Qual é desse tsunami de redes de relacionamento que atinge o mundo? É difícil acompanhar. Na verdade é difícil assimilar a função dessas bugigangas virtuais.
Eu diria que é difícil até perceber a diferença entre estes programas que passaram a fazer parte do cotidiano de milhões de pessoas.
Com todas essas dificuldades teóricas, uma coisa precisava ser simples no meio disso tudo, a forma como você pode em minutos passar a fazer parte desse meio.
Atribuo a essa facilidade a vasta poluição virtual que temos por ai, lixo e mais lixo binário tomando conta da rede. Talvez seja isso o que chamamos de liberdade de expressão.
Posso estar sendo grosso, na verdade estou sendo meio ogro ao usar o termo lixo binário (taí gostei desse termo), mas é como eu sinto que as coisas são, não sou obrigado a gostar de tudo, aliás nem vocês.
A realidade, é que a tal da pós modernidade nos dá esse poder, o poder de ser o que quisermos, quem quisermos, quando quisermos, como quisermos, misturar real com imaginário, enfim, poderes infinitos.
A internet faz qualquer um virar escritor (risos), que ironia.
Críticas a parte, ontem criei meu mais novo brinquedo, o Twitter.

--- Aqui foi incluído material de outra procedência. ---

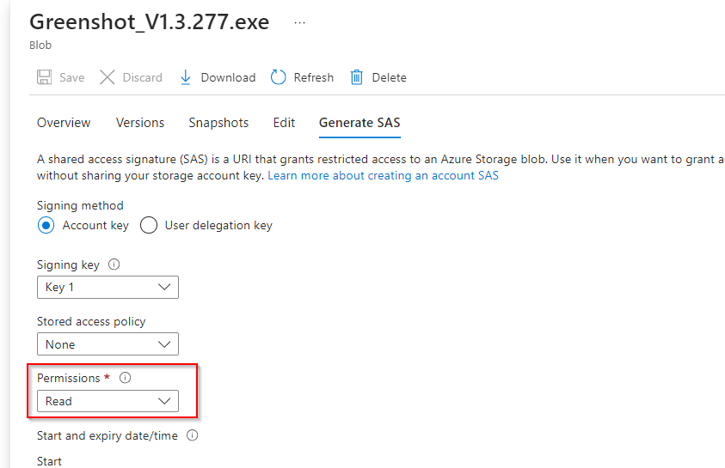The image size is (725, 468).
Task: Select the Generate SAS tab
Action: tap(359, 123)
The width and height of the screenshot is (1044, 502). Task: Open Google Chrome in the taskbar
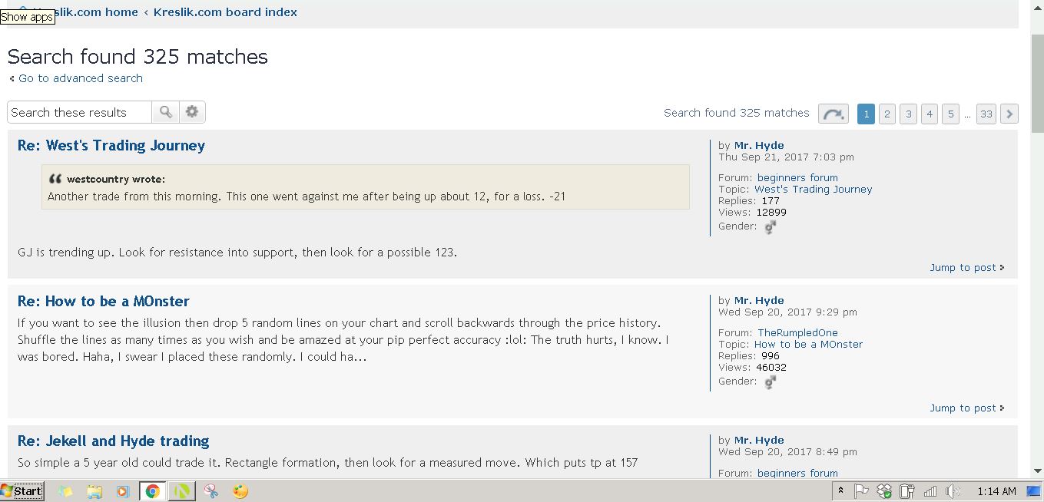click(153, 491)
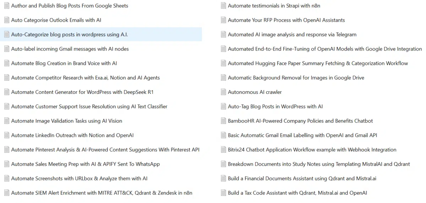
Task: Click file icon beside BambooHR AI-Powered Company Policies
Action: click(x=223, y=121)
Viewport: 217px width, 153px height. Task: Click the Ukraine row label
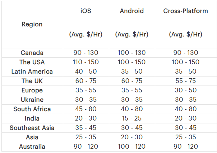[32, 100]
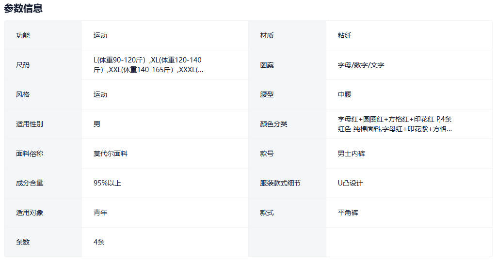Click the 男士内裤 style number value
497x261 pixels.
(x=352, y=154)
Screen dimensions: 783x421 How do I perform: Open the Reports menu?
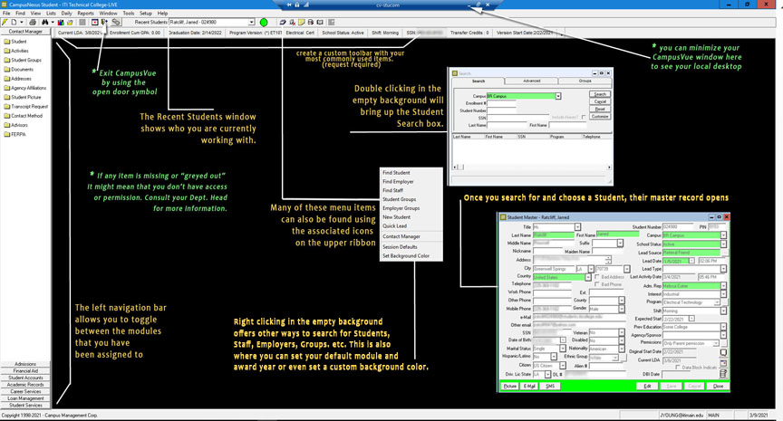tap(85, 14)
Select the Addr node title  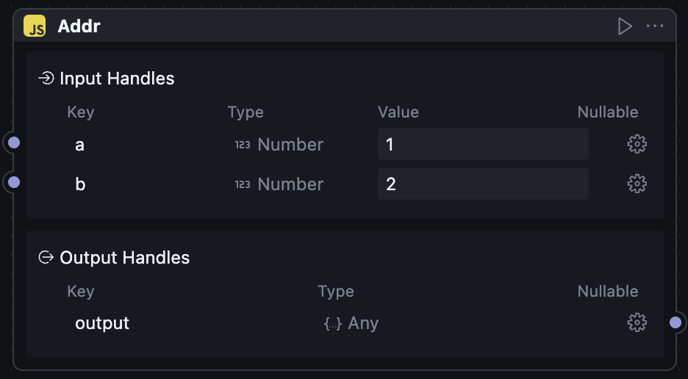pyautogui.click(x=79, y=26)
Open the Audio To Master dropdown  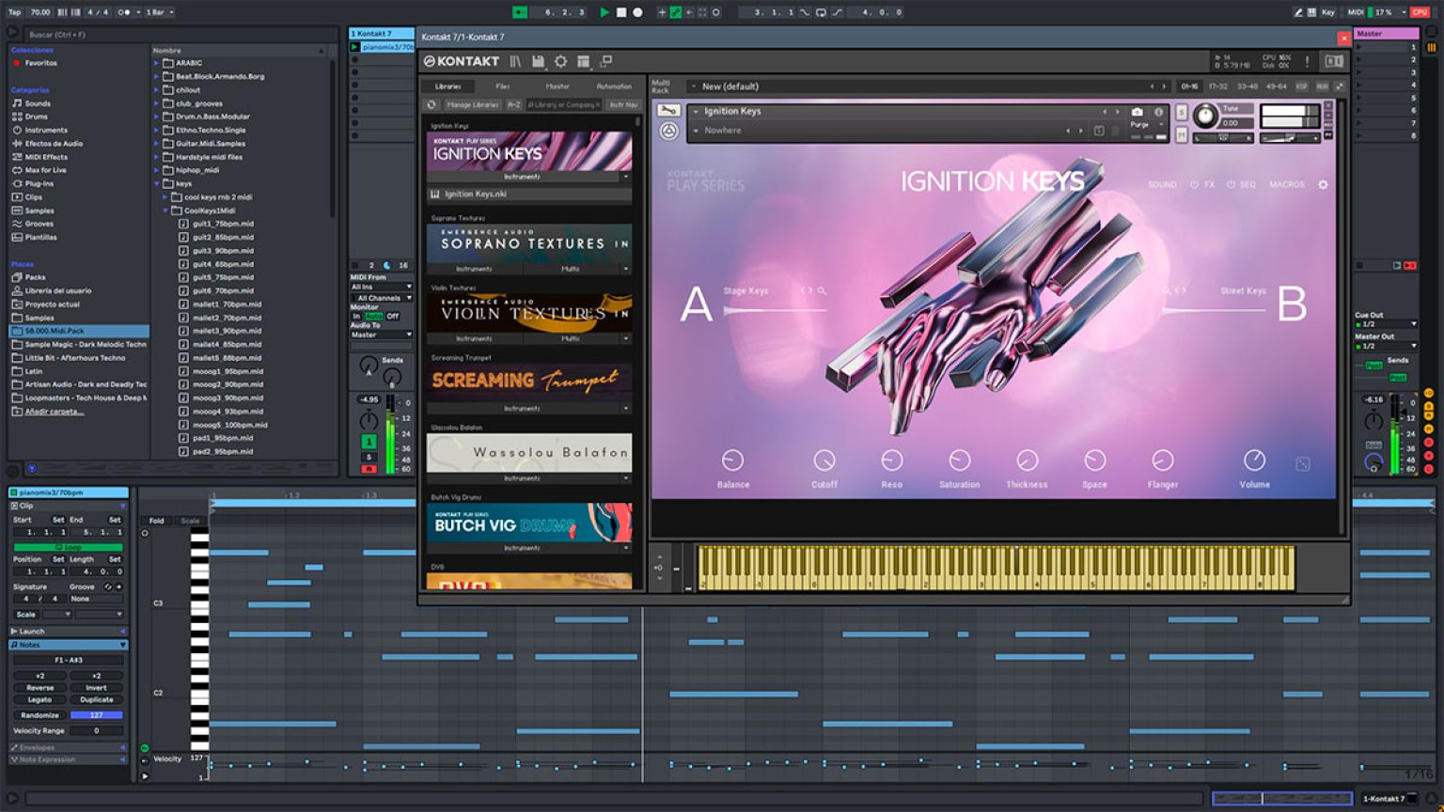click(x=381, y=335)
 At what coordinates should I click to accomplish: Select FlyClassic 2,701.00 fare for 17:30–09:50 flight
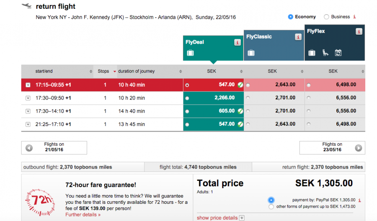tap(248, 98)
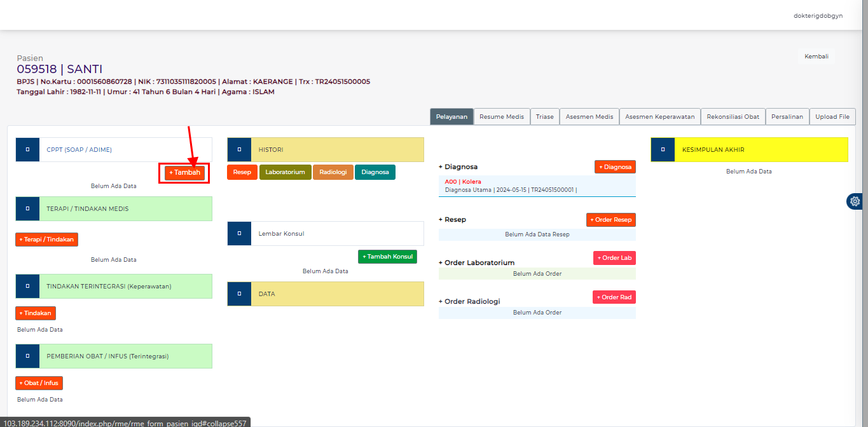Click the +Order Resep button
Image resolution: width=868 pixels, height=427 pixels.
coord(610,219)
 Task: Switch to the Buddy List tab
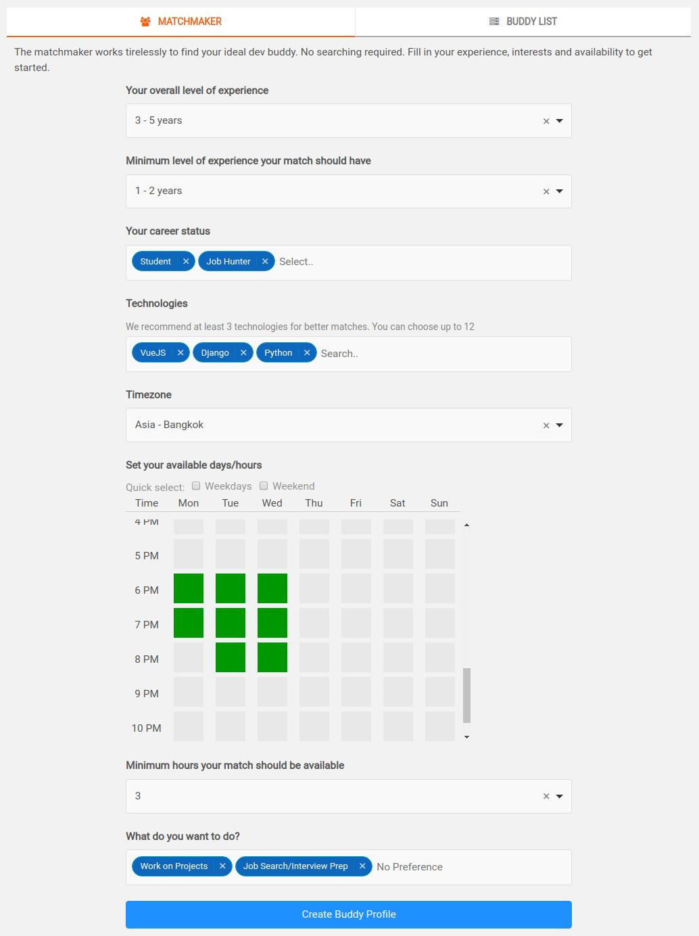tap(523, 22)
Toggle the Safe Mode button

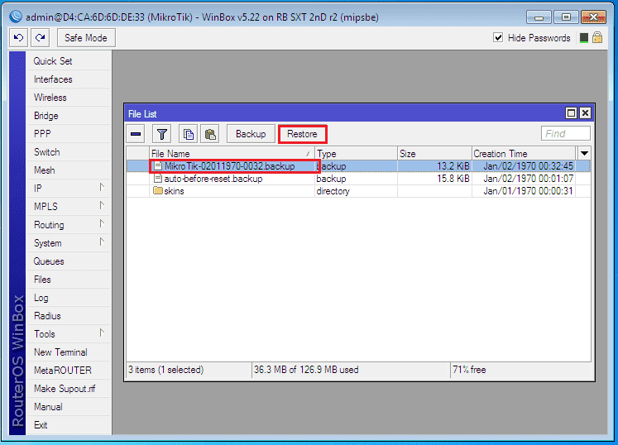click(86, 38)
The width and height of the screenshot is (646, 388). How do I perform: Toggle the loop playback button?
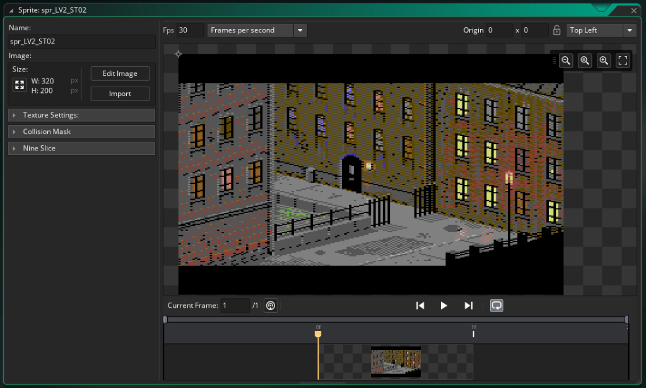496,305
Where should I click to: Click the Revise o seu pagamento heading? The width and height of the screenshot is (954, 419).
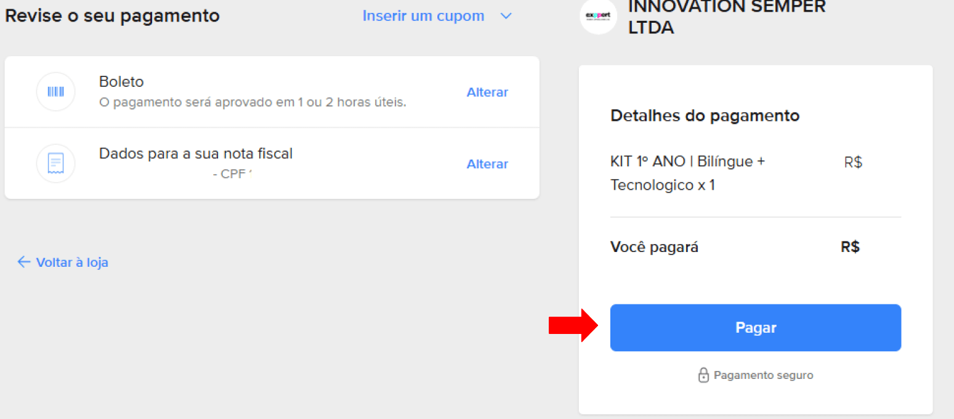112,16

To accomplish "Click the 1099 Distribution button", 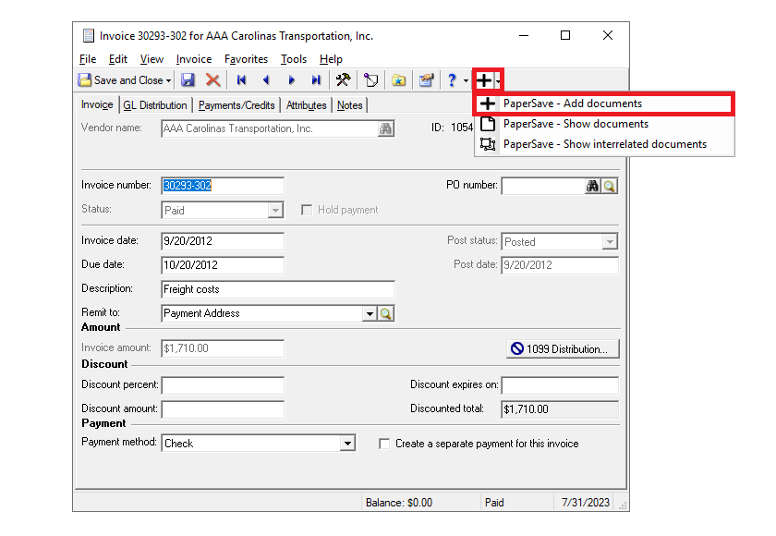I will pos(563,348).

Criei por alguns motivos: passa sobre Twitter em qualquer canal que eu coloque, grandes empresas possuem, grandes personalidades possuem, o padeiro possui; é capa de revista, é assunto de discussão, é manchete de jornal. Eu realmente fiquei curioso com o que seria esse tal de Twitter.
De cara me amarrei com a baleia (risos). Queria falar baleies (+risos).
O interessante disso tudo é como essas ferramentas de relacionamento se encaixam, aqui estou eu usando um Blog para falar sobre o Twitter, o post vai ser divulgado no Orkut e no próprio Twitter; se eu tivesse mais brinquedinhos eles de alguma forma se ligariam nessa rede.
Realmente, quando usado de maneira apropriada, in prol de alguma coisa, todas essas portas virtuais podem te render bons frutos, bons contatos.
Ainda estou aprendendo, descobrindo, construindo um pensamento acerca disso tudo.
Mas enquanto não chego a nenhuma conclusão, continuo escrevendo para tentar entender, experimentando para aprender, coisas que nos fazem viver, já que a vida não acontece por acaso.